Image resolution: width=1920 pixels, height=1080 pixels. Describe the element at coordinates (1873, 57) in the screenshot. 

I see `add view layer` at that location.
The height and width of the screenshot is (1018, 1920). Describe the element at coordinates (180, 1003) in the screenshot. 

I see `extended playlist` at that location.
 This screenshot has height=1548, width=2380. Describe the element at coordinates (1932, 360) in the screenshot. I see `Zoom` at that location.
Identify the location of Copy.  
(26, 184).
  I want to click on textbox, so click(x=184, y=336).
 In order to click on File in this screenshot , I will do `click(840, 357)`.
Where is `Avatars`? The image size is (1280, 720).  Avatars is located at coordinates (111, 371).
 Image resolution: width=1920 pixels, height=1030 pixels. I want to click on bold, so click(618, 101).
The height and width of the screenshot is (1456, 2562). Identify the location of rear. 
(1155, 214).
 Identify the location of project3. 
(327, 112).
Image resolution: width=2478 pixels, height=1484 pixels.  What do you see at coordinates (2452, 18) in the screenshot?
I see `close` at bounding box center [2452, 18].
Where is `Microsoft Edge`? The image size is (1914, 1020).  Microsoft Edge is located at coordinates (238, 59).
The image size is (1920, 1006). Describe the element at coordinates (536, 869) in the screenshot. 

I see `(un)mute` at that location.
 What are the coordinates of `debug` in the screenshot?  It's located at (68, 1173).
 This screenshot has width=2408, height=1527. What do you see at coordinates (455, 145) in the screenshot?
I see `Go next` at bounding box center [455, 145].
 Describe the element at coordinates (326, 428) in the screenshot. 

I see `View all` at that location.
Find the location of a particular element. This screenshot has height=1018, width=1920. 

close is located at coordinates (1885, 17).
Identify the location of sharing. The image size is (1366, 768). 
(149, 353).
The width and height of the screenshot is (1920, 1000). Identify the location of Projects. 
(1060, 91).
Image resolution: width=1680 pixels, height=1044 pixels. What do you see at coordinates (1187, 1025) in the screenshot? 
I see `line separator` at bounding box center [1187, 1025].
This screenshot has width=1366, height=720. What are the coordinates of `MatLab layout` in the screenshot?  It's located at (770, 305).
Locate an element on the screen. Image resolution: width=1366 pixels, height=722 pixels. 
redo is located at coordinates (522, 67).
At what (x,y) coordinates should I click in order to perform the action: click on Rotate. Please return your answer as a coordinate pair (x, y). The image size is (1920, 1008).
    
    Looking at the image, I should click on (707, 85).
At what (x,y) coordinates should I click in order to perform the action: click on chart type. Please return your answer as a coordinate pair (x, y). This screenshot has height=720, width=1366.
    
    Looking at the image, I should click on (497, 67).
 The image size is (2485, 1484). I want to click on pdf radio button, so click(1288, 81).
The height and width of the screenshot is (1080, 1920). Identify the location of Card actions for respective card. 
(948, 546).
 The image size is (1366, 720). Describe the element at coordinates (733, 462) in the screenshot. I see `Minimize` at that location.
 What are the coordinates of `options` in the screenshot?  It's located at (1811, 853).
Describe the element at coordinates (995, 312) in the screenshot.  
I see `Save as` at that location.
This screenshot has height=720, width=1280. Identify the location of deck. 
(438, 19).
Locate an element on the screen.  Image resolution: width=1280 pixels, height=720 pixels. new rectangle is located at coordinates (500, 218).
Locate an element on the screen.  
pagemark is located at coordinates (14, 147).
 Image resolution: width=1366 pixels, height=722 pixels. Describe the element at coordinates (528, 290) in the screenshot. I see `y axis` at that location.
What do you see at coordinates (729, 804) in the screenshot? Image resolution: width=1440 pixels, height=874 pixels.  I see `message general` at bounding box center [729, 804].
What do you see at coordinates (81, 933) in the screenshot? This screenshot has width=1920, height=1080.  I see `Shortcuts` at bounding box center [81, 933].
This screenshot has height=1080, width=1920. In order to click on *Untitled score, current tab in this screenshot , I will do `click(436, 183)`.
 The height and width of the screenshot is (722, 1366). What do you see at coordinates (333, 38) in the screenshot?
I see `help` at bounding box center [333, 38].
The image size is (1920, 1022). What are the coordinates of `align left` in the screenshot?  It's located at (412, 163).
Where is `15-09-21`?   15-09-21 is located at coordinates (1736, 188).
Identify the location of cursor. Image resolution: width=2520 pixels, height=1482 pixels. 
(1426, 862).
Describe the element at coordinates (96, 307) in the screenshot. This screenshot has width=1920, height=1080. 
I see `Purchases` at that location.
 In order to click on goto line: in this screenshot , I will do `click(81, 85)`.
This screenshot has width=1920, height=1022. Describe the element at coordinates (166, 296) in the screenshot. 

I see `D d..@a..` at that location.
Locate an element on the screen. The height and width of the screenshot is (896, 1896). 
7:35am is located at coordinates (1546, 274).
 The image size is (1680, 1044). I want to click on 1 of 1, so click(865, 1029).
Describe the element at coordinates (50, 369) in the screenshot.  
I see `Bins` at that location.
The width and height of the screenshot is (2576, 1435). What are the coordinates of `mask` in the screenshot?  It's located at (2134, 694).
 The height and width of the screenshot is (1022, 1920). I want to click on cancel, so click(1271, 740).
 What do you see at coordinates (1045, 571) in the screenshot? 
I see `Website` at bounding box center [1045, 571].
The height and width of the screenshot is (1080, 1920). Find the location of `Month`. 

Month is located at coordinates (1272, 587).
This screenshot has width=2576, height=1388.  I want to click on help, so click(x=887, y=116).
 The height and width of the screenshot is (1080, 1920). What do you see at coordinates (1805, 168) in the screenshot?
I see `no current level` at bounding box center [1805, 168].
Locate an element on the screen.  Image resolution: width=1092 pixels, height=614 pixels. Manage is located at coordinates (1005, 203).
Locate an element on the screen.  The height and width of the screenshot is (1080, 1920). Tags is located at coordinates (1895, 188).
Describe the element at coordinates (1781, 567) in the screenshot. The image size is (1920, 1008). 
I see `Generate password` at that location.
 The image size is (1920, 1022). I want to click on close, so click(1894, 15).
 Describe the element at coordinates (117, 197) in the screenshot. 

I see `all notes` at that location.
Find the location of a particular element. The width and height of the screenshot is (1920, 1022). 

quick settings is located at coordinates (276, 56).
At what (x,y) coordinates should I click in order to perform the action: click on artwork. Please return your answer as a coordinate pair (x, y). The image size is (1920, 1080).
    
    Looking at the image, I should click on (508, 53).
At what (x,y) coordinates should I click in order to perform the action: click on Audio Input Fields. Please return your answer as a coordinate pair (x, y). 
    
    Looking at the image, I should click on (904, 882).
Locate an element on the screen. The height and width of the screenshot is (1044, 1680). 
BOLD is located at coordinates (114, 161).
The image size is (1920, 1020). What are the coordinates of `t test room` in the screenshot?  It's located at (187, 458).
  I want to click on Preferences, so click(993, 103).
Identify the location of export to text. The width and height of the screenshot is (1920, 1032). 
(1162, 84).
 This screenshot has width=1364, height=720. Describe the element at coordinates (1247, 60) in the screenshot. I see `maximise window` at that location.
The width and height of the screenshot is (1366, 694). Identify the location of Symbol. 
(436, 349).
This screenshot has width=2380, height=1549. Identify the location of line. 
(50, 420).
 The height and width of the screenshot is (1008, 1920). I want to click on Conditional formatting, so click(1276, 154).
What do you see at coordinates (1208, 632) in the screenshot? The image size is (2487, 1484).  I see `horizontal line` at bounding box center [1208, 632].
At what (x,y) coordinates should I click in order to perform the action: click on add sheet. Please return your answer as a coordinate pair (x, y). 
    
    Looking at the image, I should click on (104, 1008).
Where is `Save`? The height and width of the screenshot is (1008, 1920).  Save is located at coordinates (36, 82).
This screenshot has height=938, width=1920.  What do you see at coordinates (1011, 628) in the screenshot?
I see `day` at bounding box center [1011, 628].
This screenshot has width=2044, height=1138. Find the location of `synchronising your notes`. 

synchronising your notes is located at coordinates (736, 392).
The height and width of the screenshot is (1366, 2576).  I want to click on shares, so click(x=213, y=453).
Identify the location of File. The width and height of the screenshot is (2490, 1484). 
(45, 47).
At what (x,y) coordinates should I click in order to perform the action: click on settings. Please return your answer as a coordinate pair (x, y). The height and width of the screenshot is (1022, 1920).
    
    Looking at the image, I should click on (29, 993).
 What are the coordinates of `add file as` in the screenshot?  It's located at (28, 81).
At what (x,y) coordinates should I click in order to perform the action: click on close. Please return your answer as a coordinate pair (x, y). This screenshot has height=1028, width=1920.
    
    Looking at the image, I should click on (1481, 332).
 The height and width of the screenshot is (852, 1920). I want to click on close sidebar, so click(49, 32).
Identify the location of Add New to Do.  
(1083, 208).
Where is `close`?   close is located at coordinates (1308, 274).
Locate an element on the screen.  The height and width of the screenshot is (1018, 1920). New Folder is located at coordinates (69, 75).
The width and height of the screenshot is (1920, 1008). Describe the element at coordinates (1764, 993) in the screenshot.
_____
■ **Exercise description**
Can you copy everything in the data above, from the line containing "The width and height of the screenshot is (1920, 1000)." down to the line containing "The image size is (2485, 1484).", with both of those lines included and every character left unchanged?

■ **Task answer**
The width and height of the screenshot is (1920, 1000). Identify the location of Projects. 
(1060, 91).
Image resolution: width=1680 pixels, height=1044 pixels. What do you see at coordinates (1187, 1025) in the screenshot? 
I see `line separator` at bounding box center [1187, 1025].
This screenshot has width=1366, height=720. What are the coordinates of `MatLab layout` in the screenshot?  It's located at (770, 305).
Locate an element on the screen. Image resolution: width=1366 pixels, height=722 pixels. 
redo is located at coordinates (522, 67).
At what (x,y) coordinates should I click in order to perform the action: click on Rotate. Please return your answer as a coordinate pair (x, y). The image size is (1920, 1008).
    
    Looking at the image, I should click on (707, 85).
At what (x,y) coordinates should I click in order to perform the action: click on chart type. Please return your answer as a coordinate pair (x, y). This screenshot has height=720, width=1366.
    
    Looking at the image, I should click on (497, 67).
 The image size is (2485, 1484). I want to click on pdf radio button, so click(1288, 81).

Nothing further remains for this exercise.